Cell A25 contains a formula that refers to another file. The [1] is an index into a table of files. The roadmap tidyxl for tidyxl includes de-referencing such numbers.

tidyxl imports the same table into a format suitable for non-tabular processing (see e.g. the unpivotr package in 'Similar projects' below).

Philosophy

Information in in many spreadsheets cannot be easily imported into R. Why?
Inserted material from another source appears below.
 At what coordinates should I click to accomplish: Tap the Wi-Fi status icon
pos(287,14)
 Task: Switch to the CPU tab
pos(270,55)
Most R packages that import spreadsheets have difficulty unless the layout of the spreadsheet conforms to a strict definition of a 'table', e.g.:

  • observations in rows
  • variables in columns
  • a single header row
  • all information represented by characters, whether textual, logical, or numeric

These rules are designed to eliminate ambiguity in the interpretation of the information. But most spreadsheeting software relaxes these rules in a trade of ambiguity for expression via other media:

  • proximity (other than headers, i.e. other than being the first value at the top of a column)
  • formatting (colours and borders)

Humans can usually resolve the ambiguities with contextual knowledge, but computers are limited by their ignorance. Programmers are hampered by:

  • their language's expressiveness
  • loss of information in transfer from spreadsheet to programming library

Information is lost when software discards it in order to force the data into tabular form. Sometimes date formatting is retained, but mostly formatting is lost, and position has to be inferred again.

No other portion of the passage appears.